You couldn’t have an emotion or at least not be able to interpret it without a brain.
I’m not able to feel my toes without a spinal cord.
But no one accuses people with a C3 or C4 break of not having toes.

I am uncertain I understand where you are headed with this.
You appear to be equating a feeling with the organ that we use to live.
 
I’m not able to feel my toes without a spinal cord.
But no one accuses people with a C3 or C4 break of not having toes.

I am uncertain I understand where you are headed with this.
You appear to be equating a feeling with the organ that we use to live.
V3??

Methinks she is arguing that, because all mental activity is represented in the activities of the brain, that there is no mind distinct from the brain.

I have not read the book referenced in the OP, nor am I going to go to the trouble of buying it, but it surprises me that a “Christian counselor” would make that argument, given the Christian belief in a “rational soul” producing most if not all of what we think of as the mind (using the head to do so, as it uses the eyes to see and the limbs to move).

ICXC NIKA
 
Since you mentioned PET scans, can somebody explain how they light up and show the brain activity if thoughts etc are from the mind and not brain?
I can look at the light switch and see the light to be on.

Does that mean the switch is the light?
 
vz71, I don’t understand your analogy at all.

If you look at the switch, all it might tell you is if the switch is in the ‘on’ position. It tells you nothing about the light. The bulb may have blown, the circuit breaker may have tripped, there could be a power cut, the switch may have become disconnected.

The way to tell if the light is on is by seeing the light itself.
 
Again, in English please.
If you can’t understand my post, try to avoid any discussion concerning the relationship of the mind and the brain, the answer is far more difficult than what I presented.
yppop
 
If you can’t understand my post, try to avoid any discussion concerning the relationship of the mind and the brain, the answer is far more difficult than what I presented.
yppop
If you really understood it yourself, you could be able to state your post in simpler language. Then again, anyone can copy what an expert has already written.
 
I can look at the light switch and see the light to be on.

Does that mean the switch is the light?
You do agree that PET scans are showing brain activity when the patient is thinking, worrying etc., right?
 
I’ve seen many pictures, images and diagrams of the brain – PET scans can capture it while it is working. But other than the word ‘emotion’, there is a lack of anything visual, explanatory, that cannot be explained also by physiology. . In other words, name one thing this mind can do that the brain cannot!
The mind can analyze the PET scans in terms of universal concepts that can be communicated to others and be subject to abstract thought.

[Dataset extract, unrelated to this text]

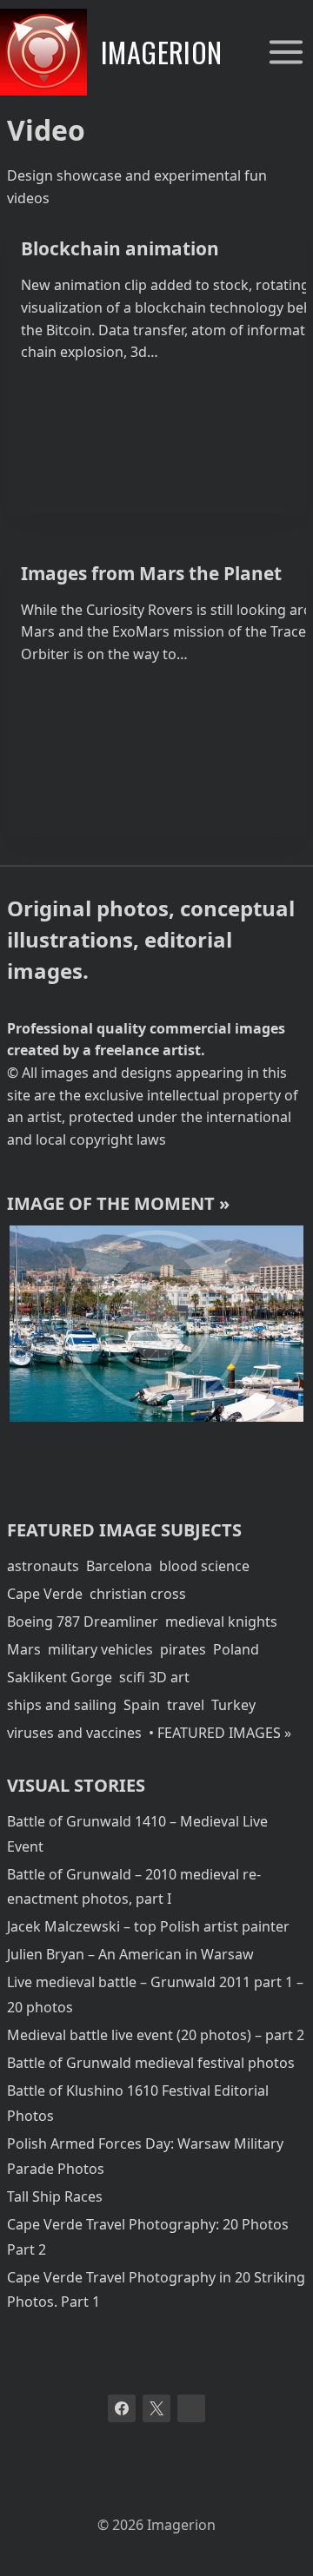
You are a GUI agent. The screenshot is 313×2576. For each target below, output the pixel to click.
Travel (164, 1451)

But the mind cannot analyze the PET scans without having the sensory (name removed by moderator)ut from the brain.
 
One might say that ‘there is no mind distinct from the brain.’
At least, until we die. At that point the mind has no choice but to be distinct from the brain, but it has no further sensory (name removed by moderator)ut.
 
One might say that ‘there is no mind distinct from the brain.’
At least, until we die. At that point the mind has no choice but to be distinct from the brain, but it has no further sensory (name removed by moderator)ut.
You do agree then, that one can’t think without the brain, right?
 
I’ve often quoted the fact my father appeared in my room the night he died, in a street called Manson Parade, Yeronga. He materialised near the bedroom door, started with an apology, we talked and argued, and at the end he gave this terrifying scream and then promptly disappeared.
When your father appeared and the two of you interacted, did you get a sense of which aspect(s) of him were present?

Mind/body/soul etc?

I have not has such an experience and I wonder which part of the person manifests and which part of the viewer perceives the manifestation.

Thank you for sharing your powerful experience.